Yogyakarta, Aktual.com – Menyusul tragedi tenggelamnya kapal TKI di perairan Nongsa, Batam, Kepulauan Riau, Rabu (2/11) dini hari, Pusat Studi Kependudukan dan Kebijakan UGM DIY menuntut pemerintah segera memperbaiki manajemen penyaluran tenaga kerja ke luar negeri.
“Persoalannya bukanlah legal atau ilegal, TKI juga warga negara kita dan negara seharusnya bisa menjamin keselamatan serta hak mereka atas pemenuhan kebutuhan dasarnya. Mereka bermigrasi untuk memenuhi kebutuhan hidup, negara bisa tidak memfasilitasi?” ujar Dr.

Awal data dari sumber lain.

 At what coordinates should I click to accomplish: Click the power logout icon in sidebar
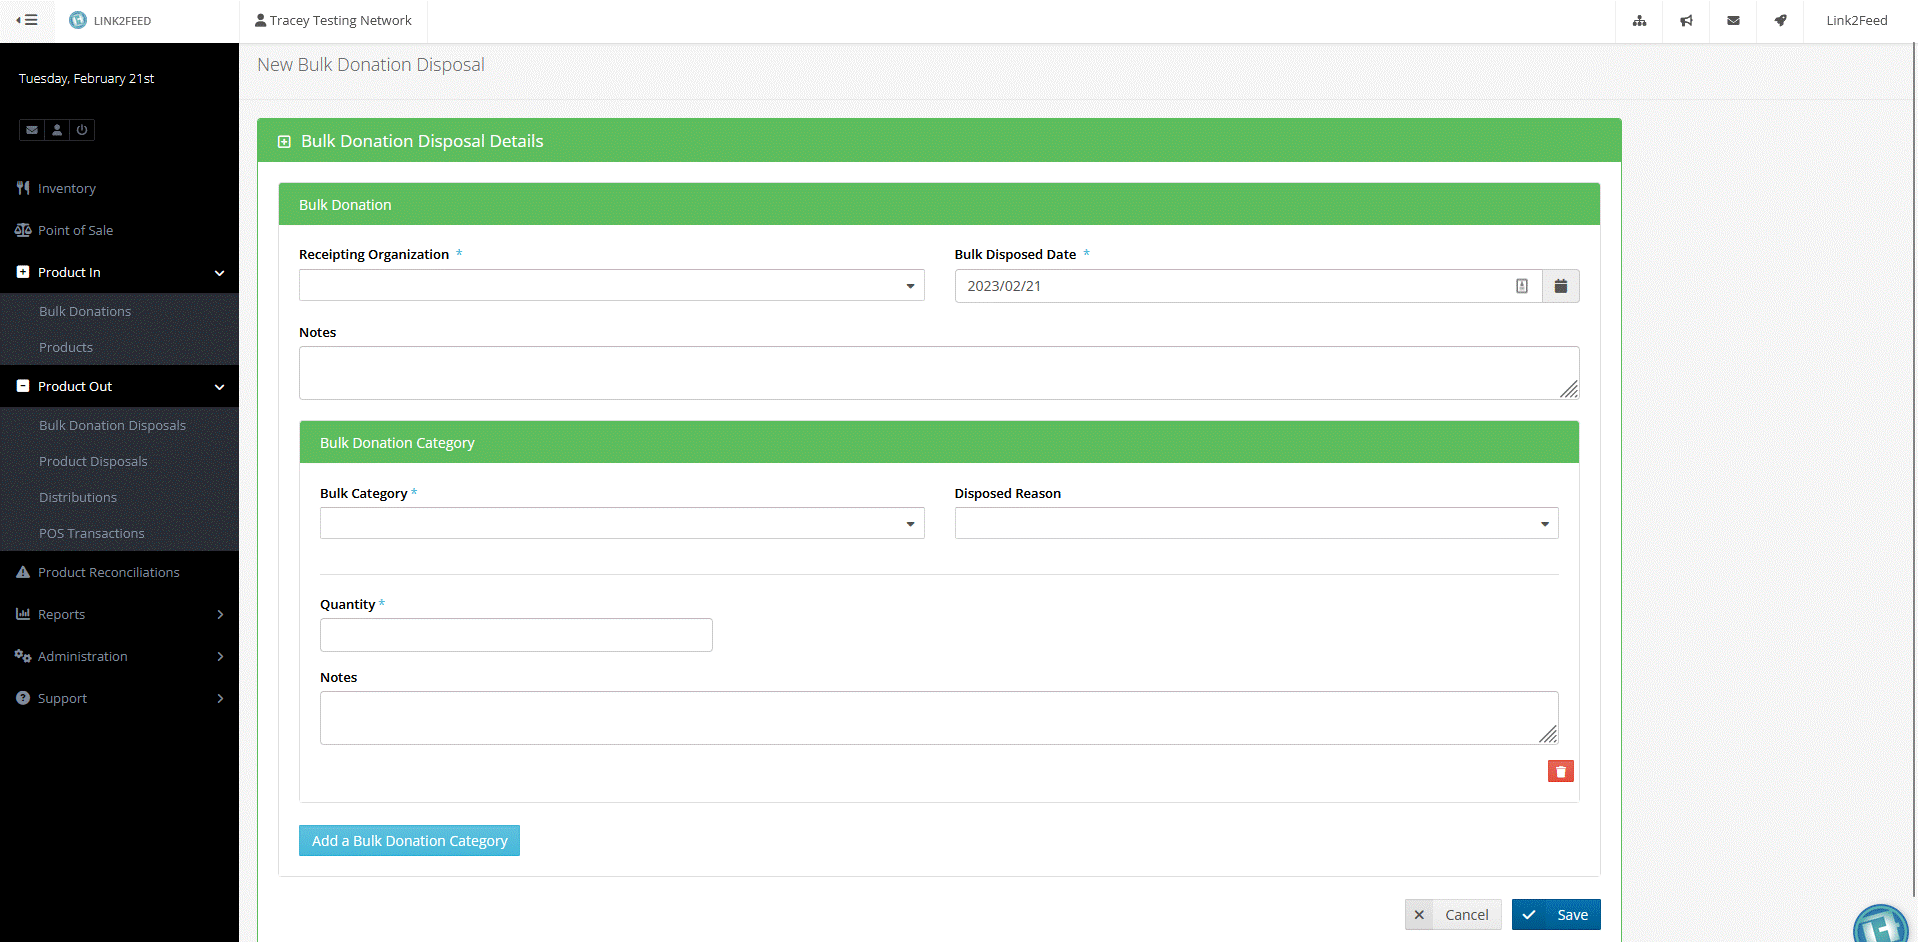[82, 130]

Sukamdi, M.Sc, Pakar Migrasi Internasional PSKK UGM, Kamis (3/11).
Dia begitu menyayangkan tragedi ini kembali terulang, terlebih terjadi berturut-turut dalam setahun belakangan, menunjukkan betapa buruknya manajemen penyaluran TKI ke luar negeri.
Sukamdi menilai data statistik yang bisa menunjukkan tentang jalur migrasi ilegal tidak benar-benar ada sehingga kebijakan yang diterapkan dalam menekan arus migrasi pekerja ke luar negeri cenderung spekulatif. Moratorium sekalipun menurutnya tidak akan pernah bisa menghentikan arus migrasi, para pekerja bakal selalu mampu menemukan cara berangkat ke negara tujuan.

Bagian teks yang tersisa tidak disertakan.